* Begin RECORDS FOR THIS TASK *

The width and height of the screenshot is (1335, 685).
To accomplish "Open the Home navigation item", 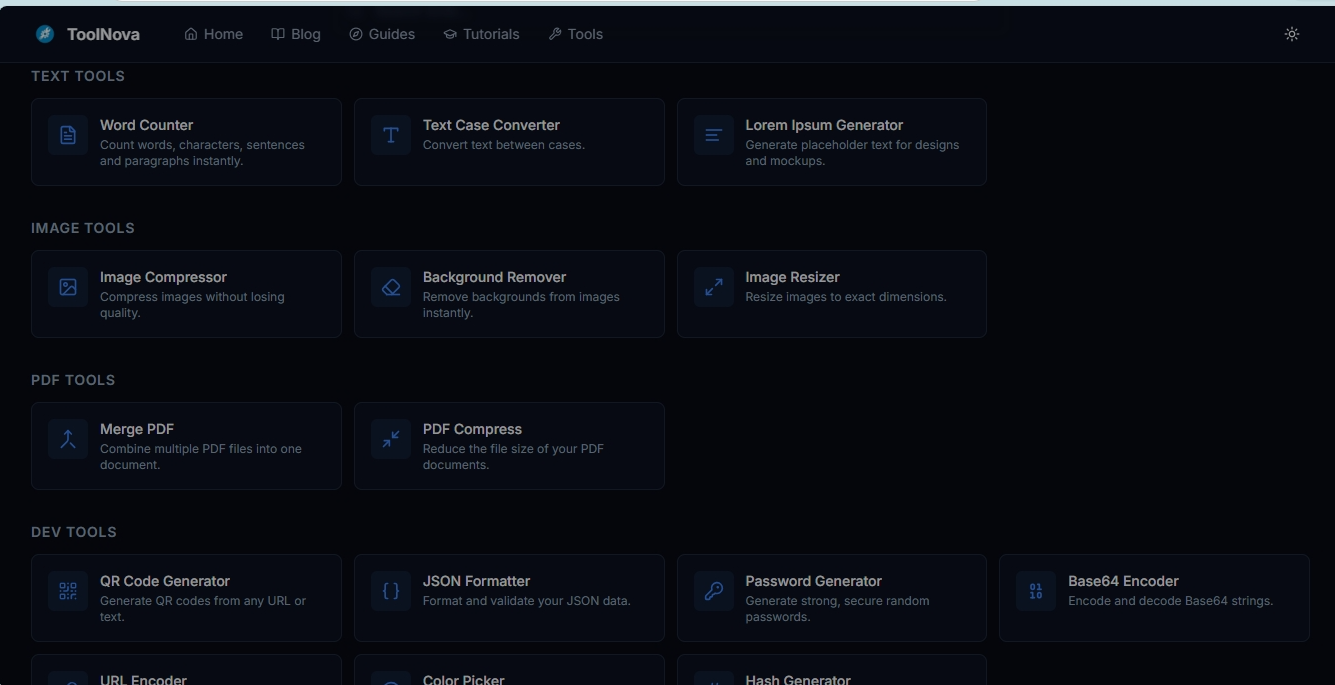I will pyautogui.click(x=212, y=33).
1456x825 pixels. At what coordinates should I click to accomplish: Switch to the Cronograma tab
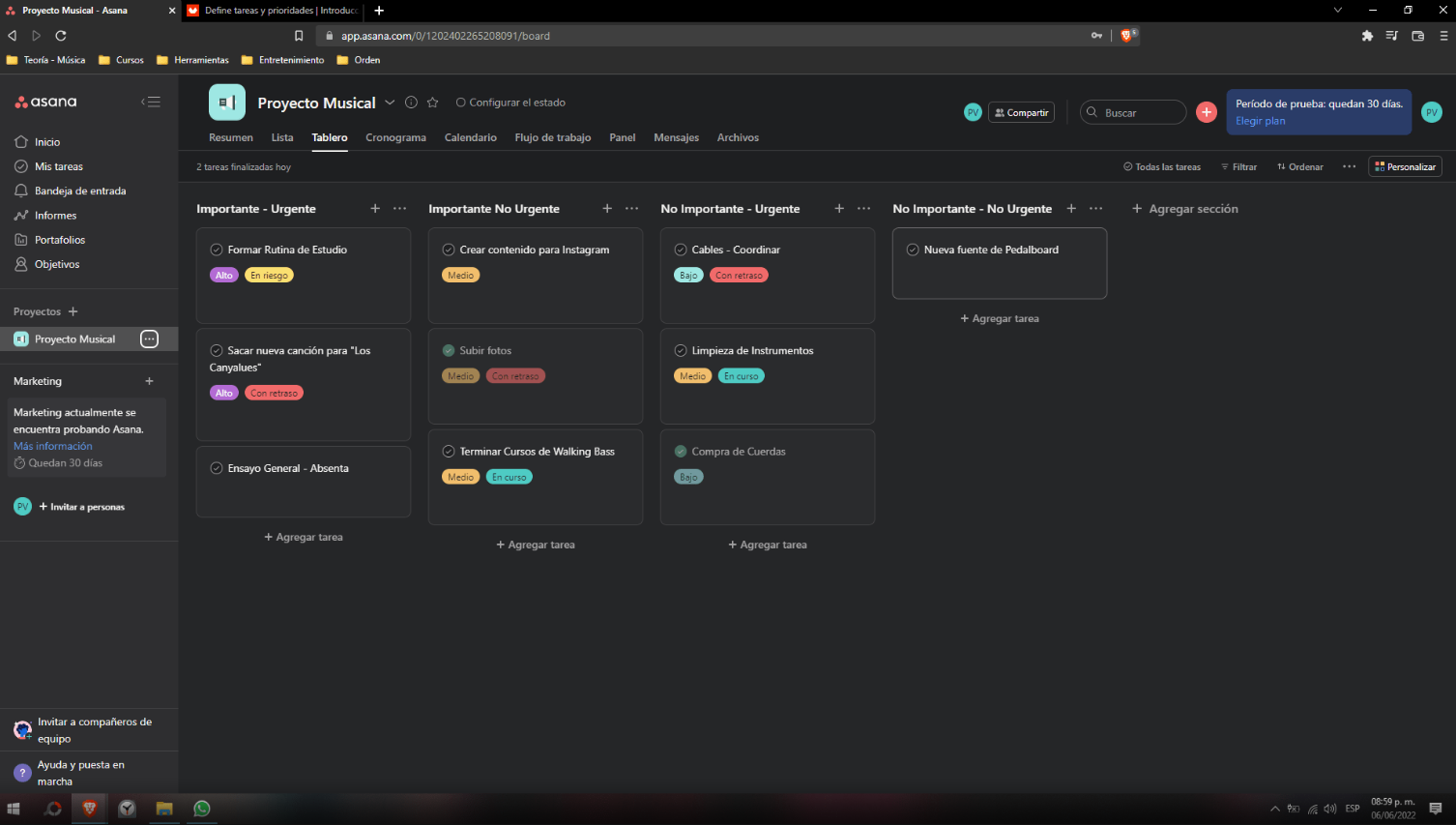395,137
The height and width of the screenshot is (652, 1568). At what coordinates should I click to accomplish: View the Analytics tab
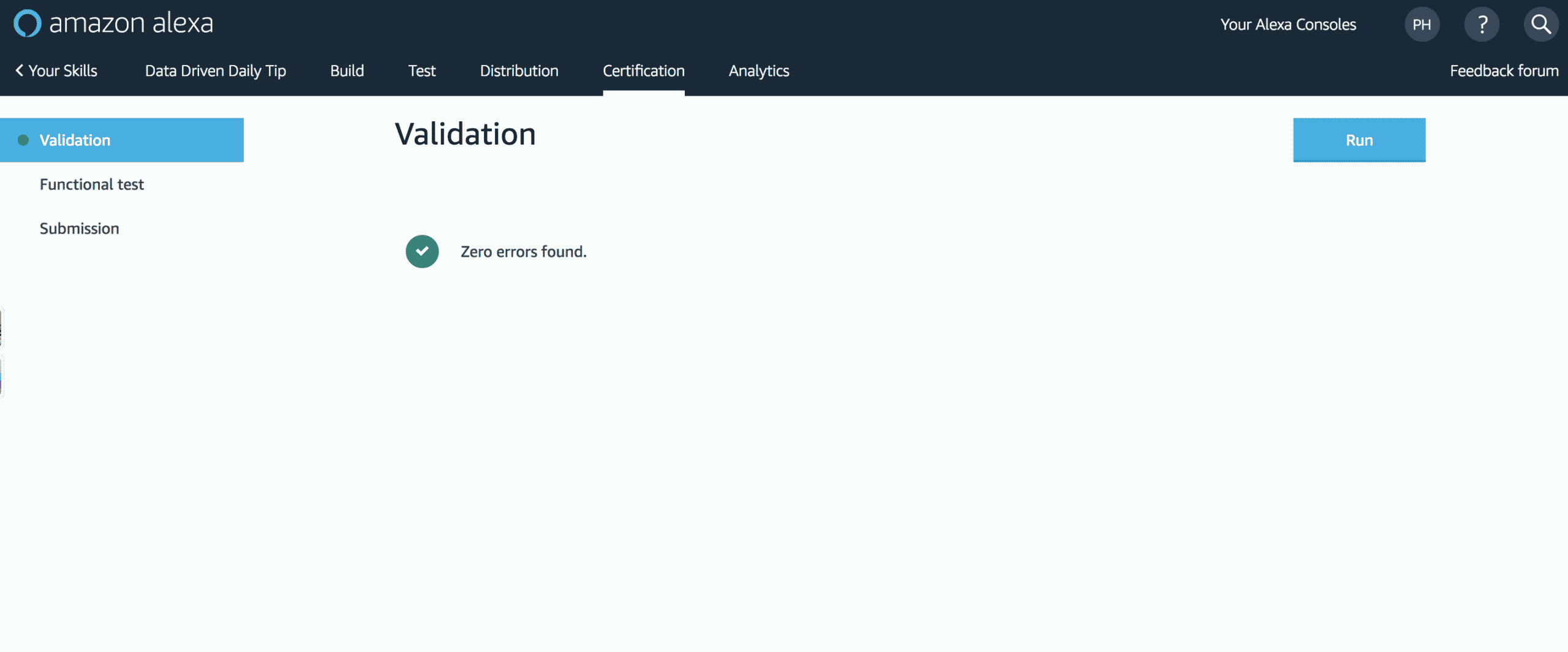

* End RECORDS FOR THIS TASK *

Rewrite the lines starting at the one containing "1456x825 pixels. At" and ending at the last line, requests included. Multiply every coordinate in the answers by 0.6 and round to whole numbers with halves going up, and leave the pictures out.

### [EXERCISE SOLUTION]
1456x825 pixels. At what coordinates should I click to accomplish: Switch to the Cronograma tab
237,82
The height and width of the screenshot is (652, 1568). At what coordinates should I click to accomplish: View the Analytics tab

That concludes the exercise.